## Parts of the exercise
**a)** List every herb that the forum post says the writer will plant in a raised bed garden.
**b)** According to the forum post, in which state was the writer living while writing a column on automotive for a rural newspaper?
**c)** From the forum post, reproduce the passage between "You see, there" and "giving it a try.", inclusive.

## Text segment
=======

Let me explain something here. I am not an expert on anything. The only real writing I have done was column on automotive in a rural newspaper when I lived in Colorado. That was a lot of years ago. The reason for the posts I have written so far is because of the number of city folks are growing. There is little information here for these people. Just because I'm having to learn on my own doesn't mean others have to.

You see, there are some here that think city people should just give it up. Well, I don't believe that. Just giving up to me is not an option. It's just not in my nature.

I am sharing what I have learned through trial and error. A fair amount of this I'm still learning. I just wanted to pass on what I am doing and learning about. Like yesterday I came across an article about natures natural control for harmful insects. A little later this morning I will be picking up some dill, thyme and rosemary to plant in my raised bed garden. These herbs are supposed to be a great pest control so I'm giving it a try.

=======

## Source information
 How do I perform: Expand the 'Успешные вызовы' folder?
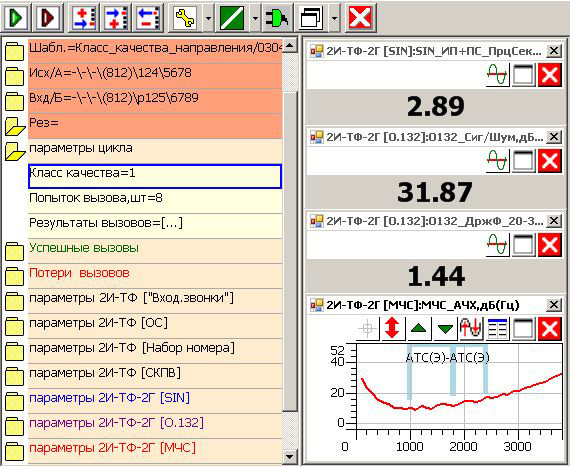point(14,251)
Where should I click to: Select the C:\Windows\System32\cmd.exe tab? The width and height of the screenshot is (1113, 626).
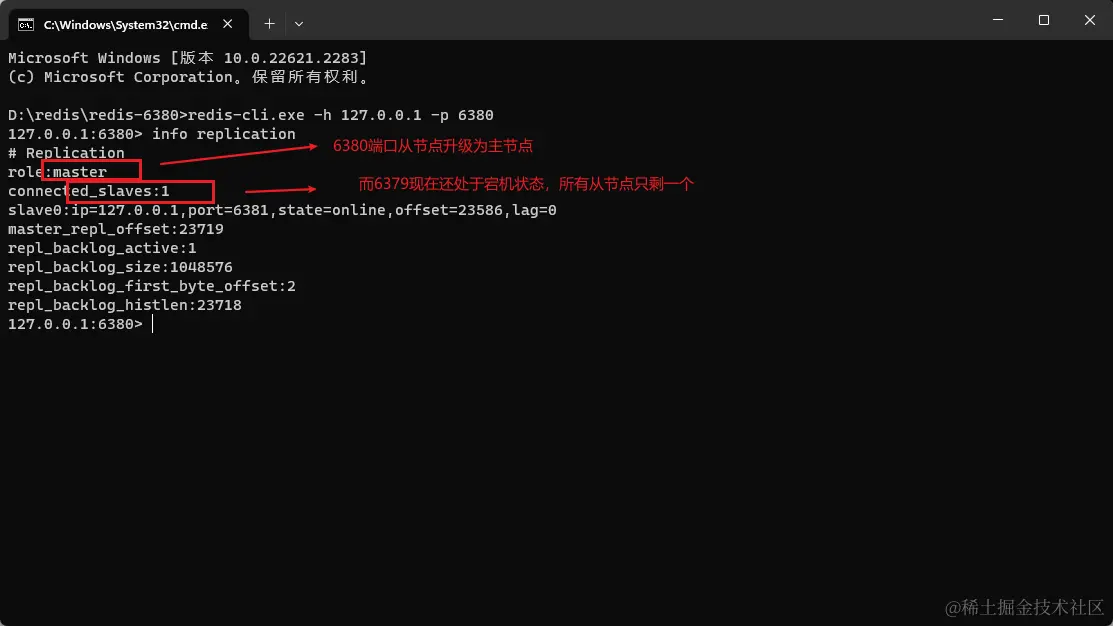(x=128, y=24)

=======

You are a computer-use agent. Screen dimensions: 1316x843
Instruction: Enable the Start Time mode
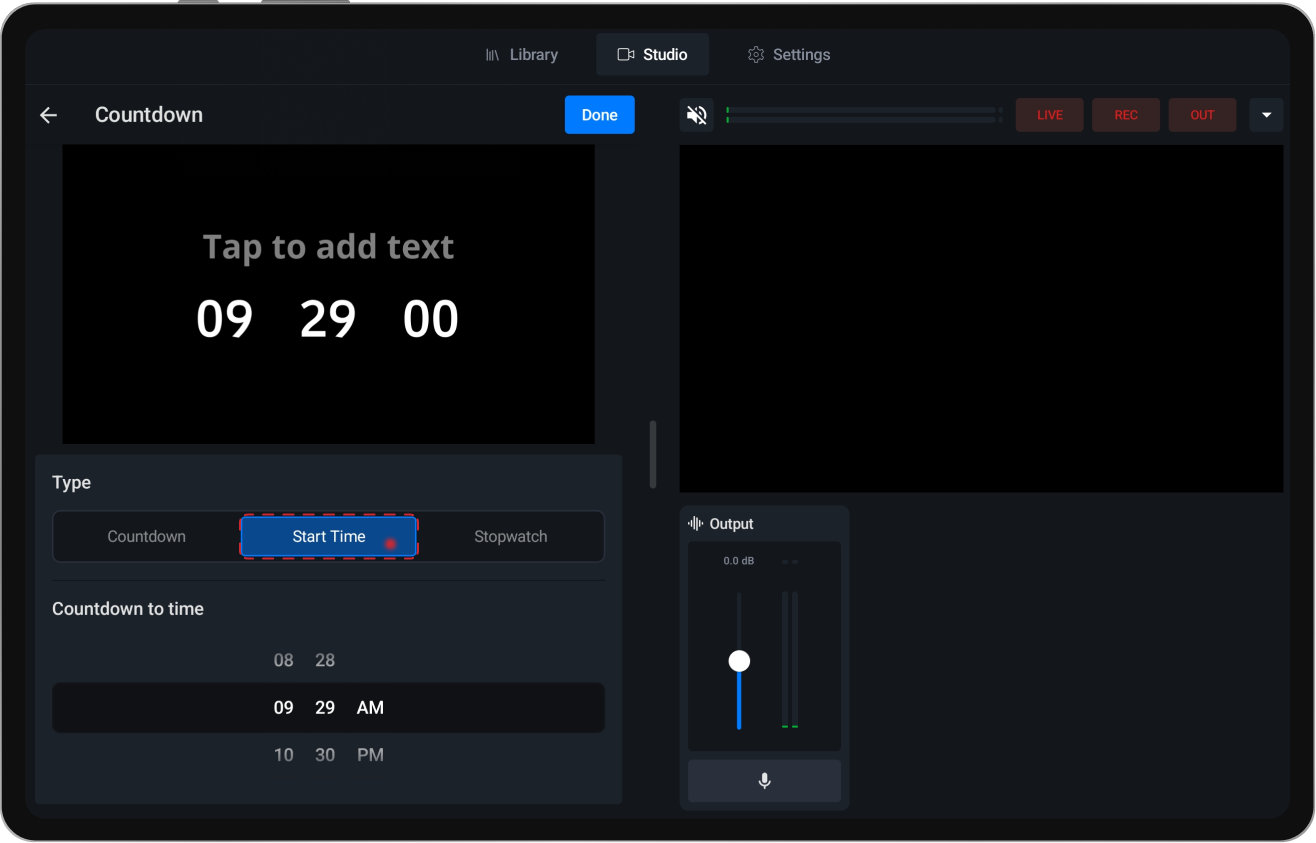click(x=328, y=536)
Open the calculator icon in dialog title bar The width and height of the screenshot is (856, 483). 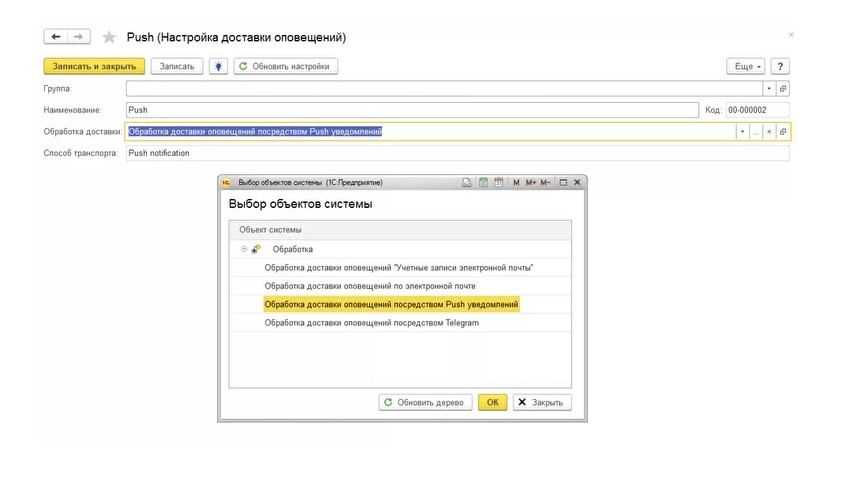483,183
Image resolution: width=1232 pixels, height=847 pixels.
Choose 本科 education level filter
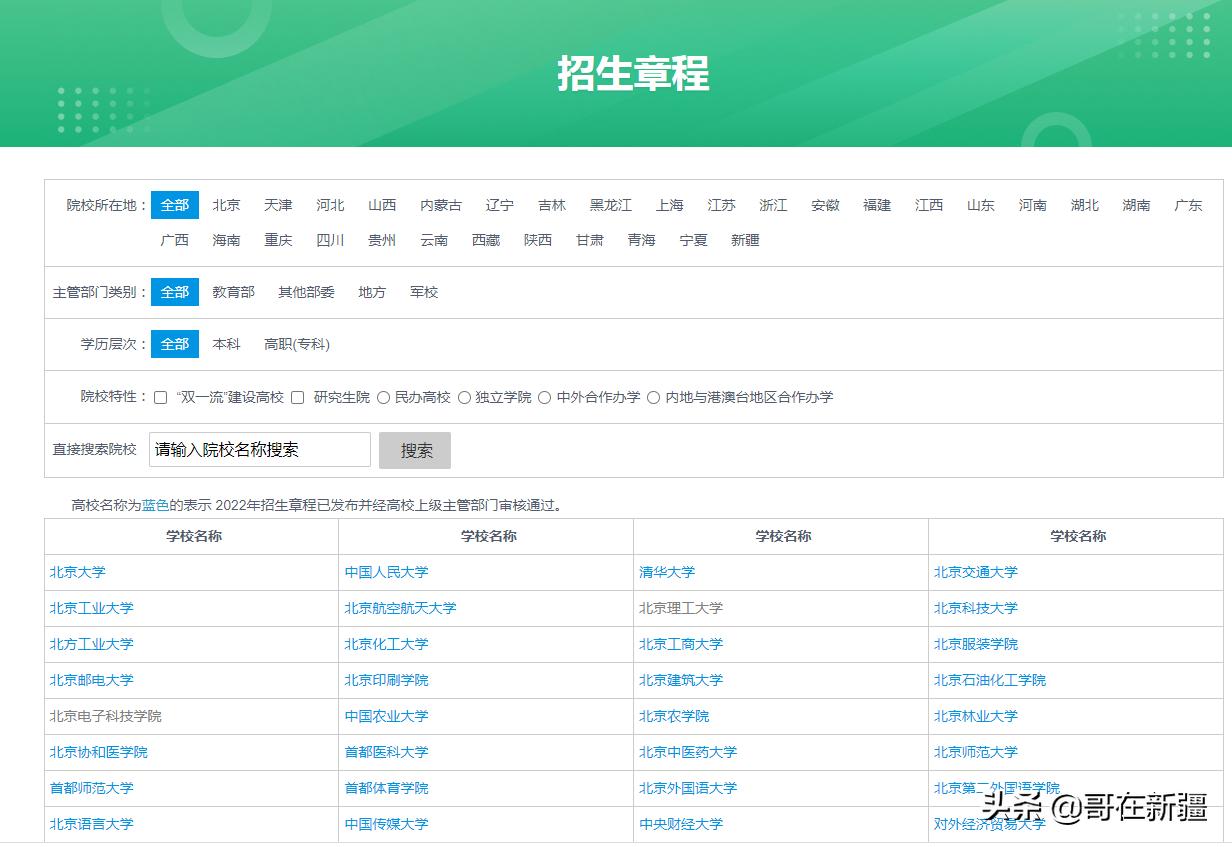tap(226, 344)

=======

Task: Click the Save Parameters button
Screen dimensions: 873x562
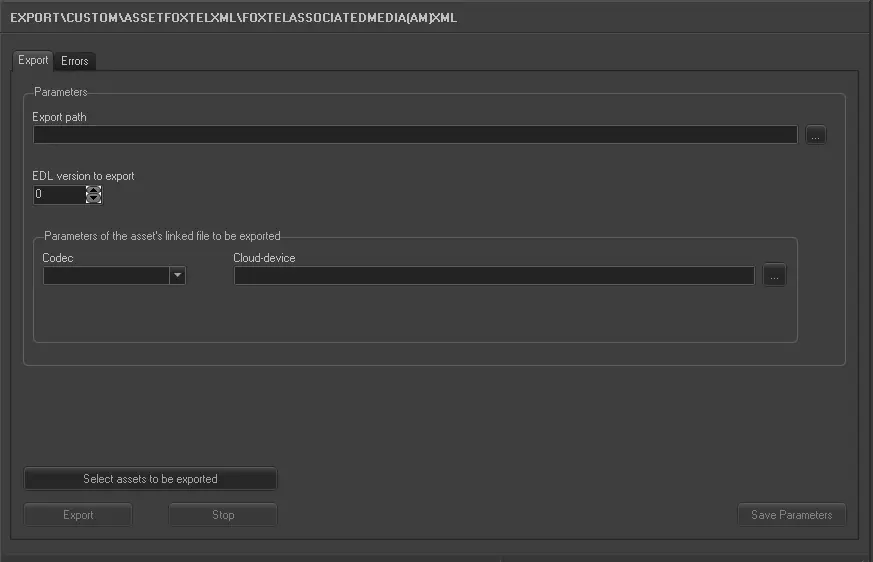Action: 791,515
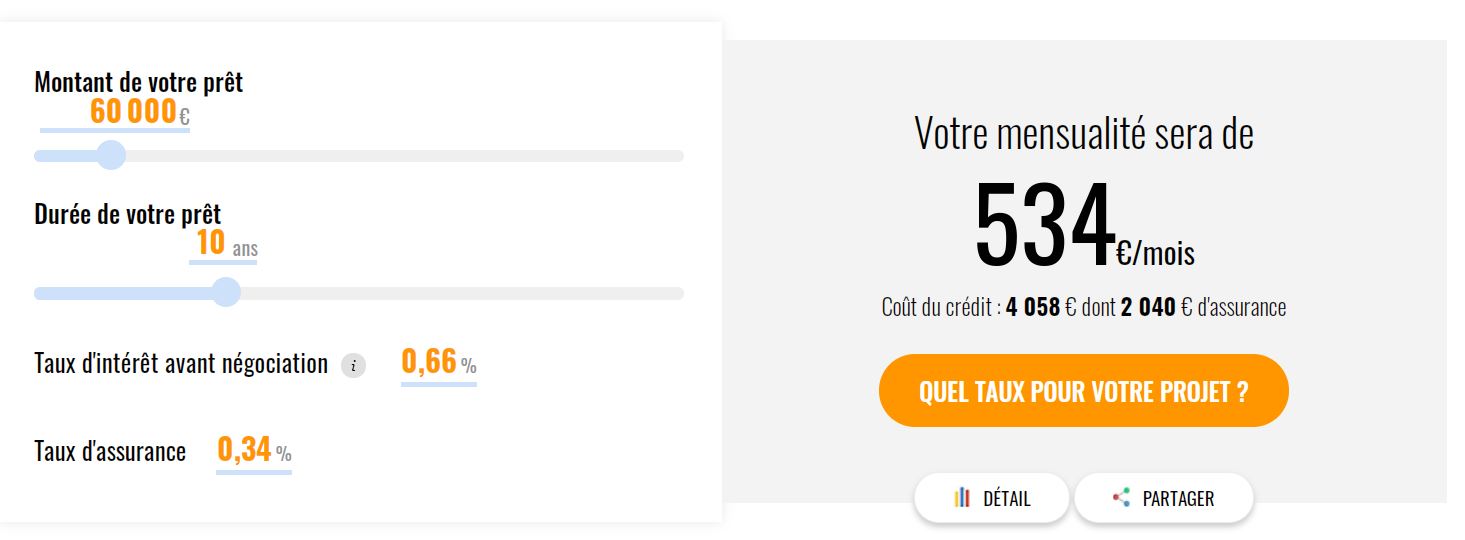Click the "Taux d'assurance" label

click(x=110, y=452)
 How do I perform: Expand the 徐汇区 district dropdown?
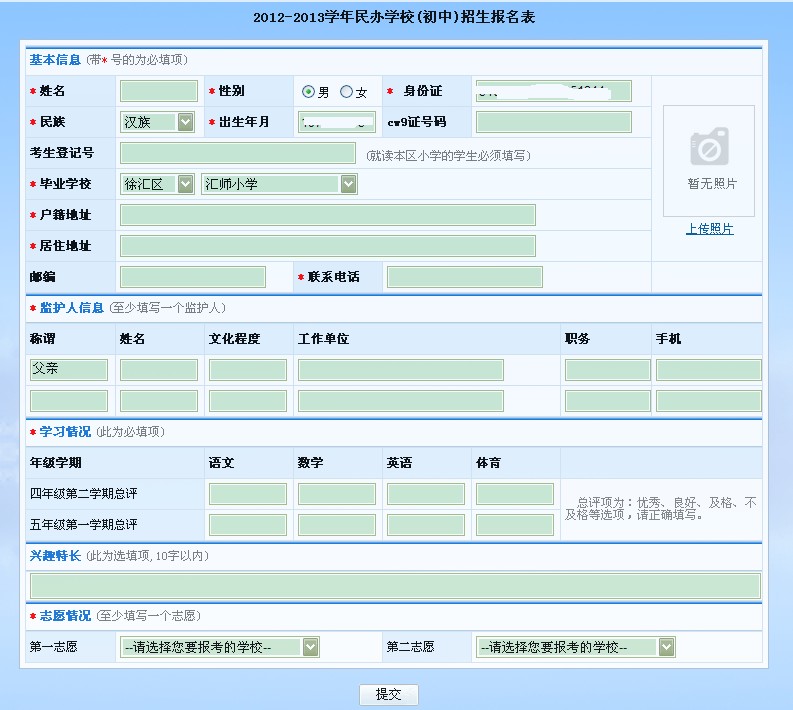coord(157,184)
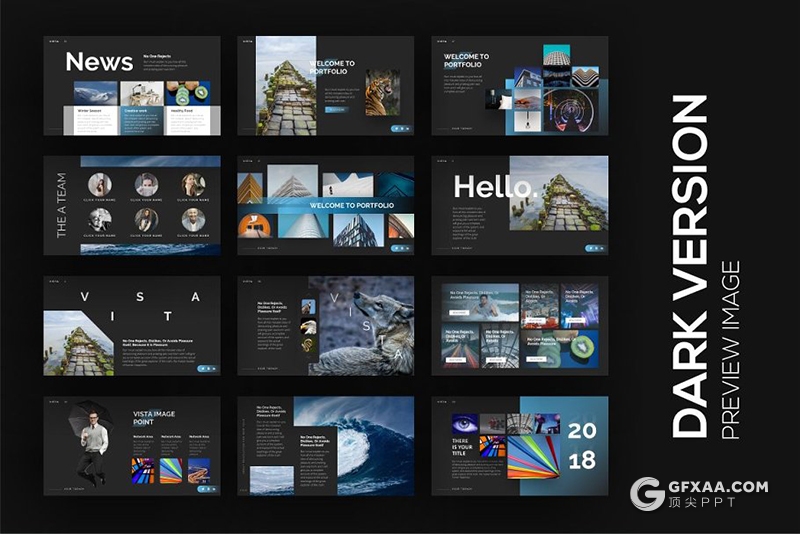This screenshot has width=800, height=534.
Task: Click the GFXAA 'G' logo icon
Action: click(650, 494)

=======

## Task-by-task solutions
**a)** dill, thyme, rosemary

**b)** Colorado

**c)**
You see, there are some here that think city people should just give it up. Well, I don't believe that. Just giving up to me is not an option. It's just not in my nature.

I am sharing what I have learned through trial and error. A fair amount of this I'm still learning. I just wanted to pass on what I am doing and learning about. Like yesterday I came across an article about natures natural control for harmful insects. A little later this morning I will be picking up some dill, thyme and rosemary to plant in my raised bed garden. These herbs are supposed to be a great pest control so I'm giving it a try.